* Directive A
Count the lines of the records below that contain the word "what", and give only the number.

— START Excerpt to read —

Although the big grocery chains have, over the past 30 years, made huge and profitable inroads into most product categories with their own-brand alternatives, key product areas stubbornly refuse to be colonised.
In the unceasing war of the supermarket aisles, own-label has triumphed in fresh and tinned fruit and veg, in fruit juice, in wine, in cheese, in desserts and yoghurts, bakery and butchery, and basic cooking ingredients.
But proprietary brands still rule breakfast cereals, colas, instant coffee, pet food, confectionery, sanitary products and detergents. In these 'super-brand' categories, shoppers are still prepared to pay 20, 30 or even 40 per cent more for their favourite brands. It is these high-margin products that supermarkets are eyeing with increasing desire.
Opportunities for geographical expansion have dwindled in the last year. The grocers are pulling in their horns, shelving plans for new superstores. The discounters are poaching their customers. Margins are under pressure. Underlying sales are going backwards: last week Argyll, the Safeway supermarket chain, announced that like-for-like sales had slipped by 0.4 per cent. One ray of hope is to attack the blue-chips with own- label competitors.
J Sainsbury, the biggest supermarket group, is keen to penetrate more of these areas in the wake of the phenomenal success of Sainsbury's Novon, its sub-branded detergent (see panel). Sub-brands are own-label or private-label products given a unique brand name as well as the grocery chain identity.

— END Excerpt to read —
— START Excerpted records —

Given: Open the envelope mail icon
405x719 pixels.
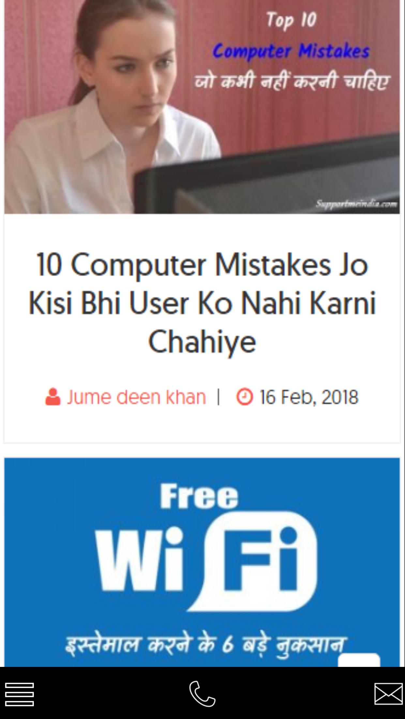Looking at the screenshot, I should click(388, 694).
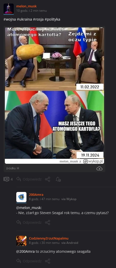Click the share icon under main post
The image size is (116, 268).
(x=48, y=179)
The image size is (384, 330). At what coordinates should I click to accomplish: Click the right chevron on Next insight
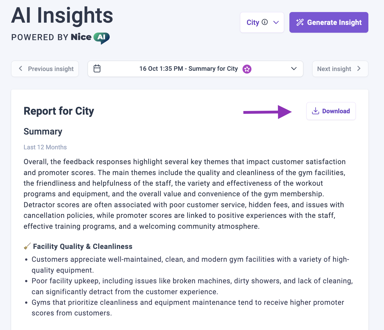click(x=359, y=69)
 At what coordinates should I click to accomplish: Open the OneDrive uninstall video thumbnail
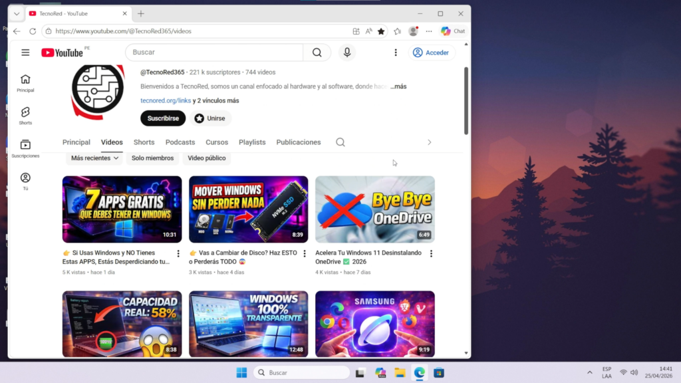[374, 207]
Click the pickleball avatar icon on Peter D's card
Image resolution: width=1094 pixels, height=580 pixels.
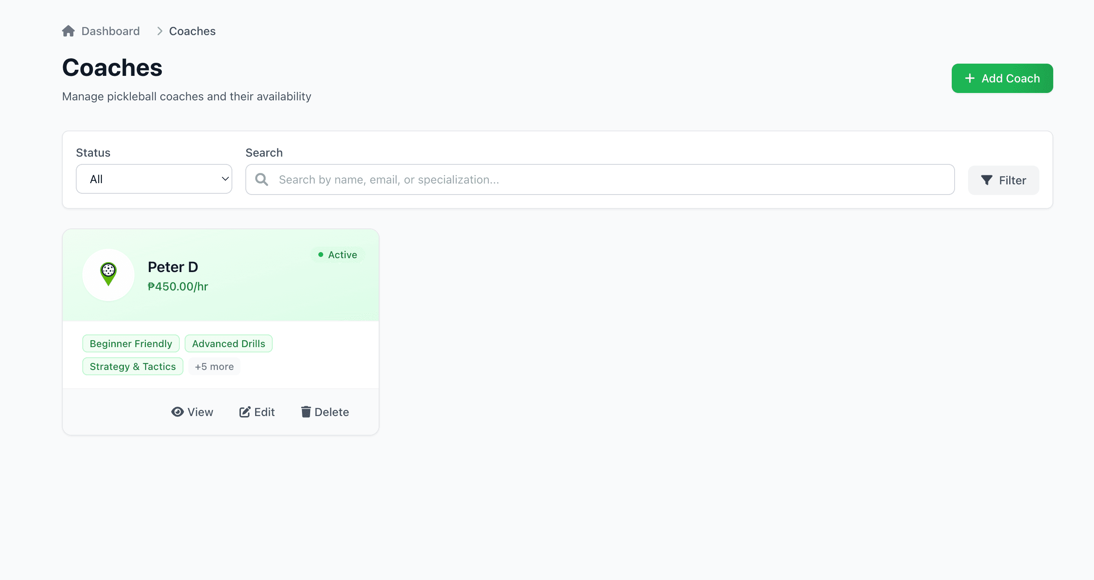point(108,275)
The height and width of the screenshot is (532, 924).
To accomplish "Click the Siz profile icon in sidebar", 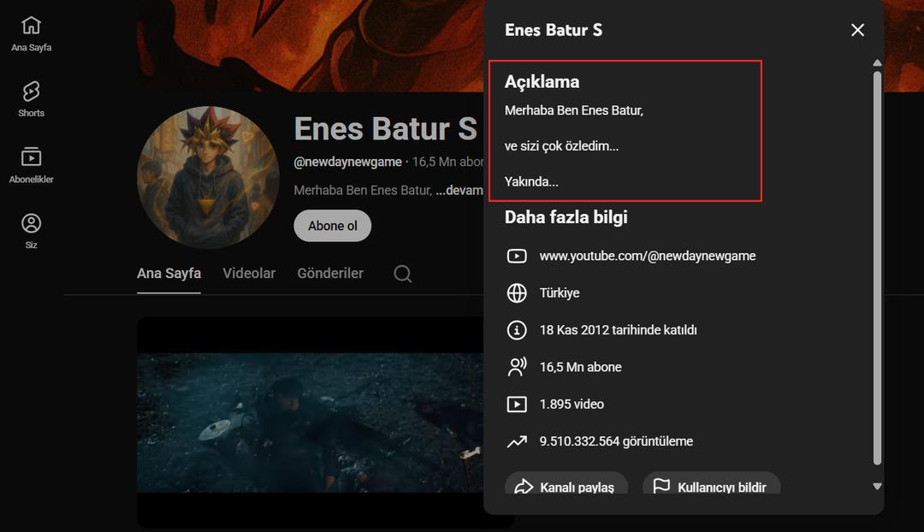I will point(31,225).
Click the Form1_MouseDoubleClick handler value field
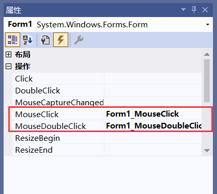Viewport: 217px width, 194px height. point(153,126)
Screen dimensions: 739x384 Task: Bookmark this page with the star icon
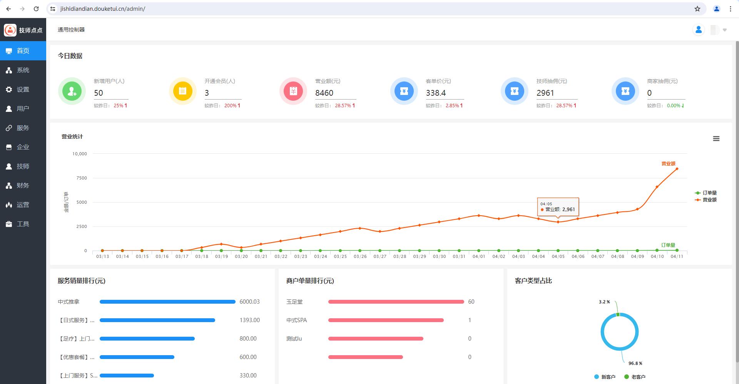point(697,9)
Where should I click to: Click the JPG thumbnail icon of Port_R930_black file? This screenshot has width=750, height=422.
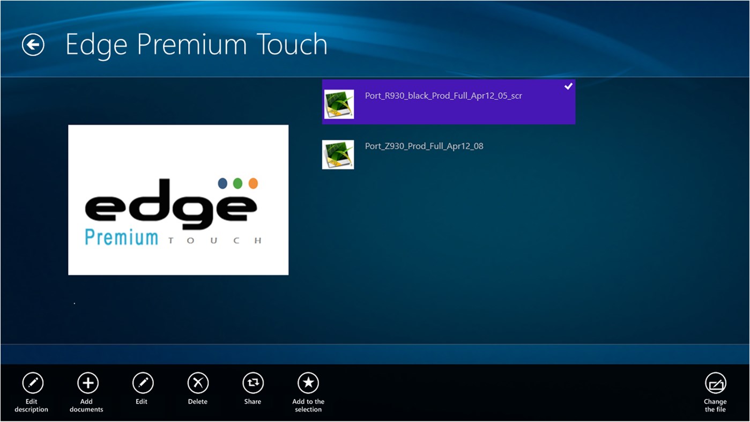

— END Excerpted records —

* Directive B
In the text on supermarket own-label brands above, write out again the passage that begins at the words "Although the big" and ends after "with increasing desire.", putting "crisps" in place of "colas".

* Final result A
2

* Final result B
Although the big grocery chains have, over the past 30 years, made huge and profitable inroads into most product categories with their own-brand alternatives, key product areas stubbornly refuse to be colonised.
In the unceasing war of the supermarket aisles, own-label has triumphed in fresh and tinned fruit and veg, in fruit juice, in wine, in cheese, in desserts and yoghurts, bakery and butchery, and basic cooking ingredients.
But proprietary brands still rule breakfast cereals, crisps, instant coffee, pet food, confectionery, sanitary products and detergents. In these 'super-brand' categories, shoppers are still prepared to pay 20, 30 or even 40 per cent more for their favourite brands. It is these high-margin products that supermarkets are eyeing with increasing desire.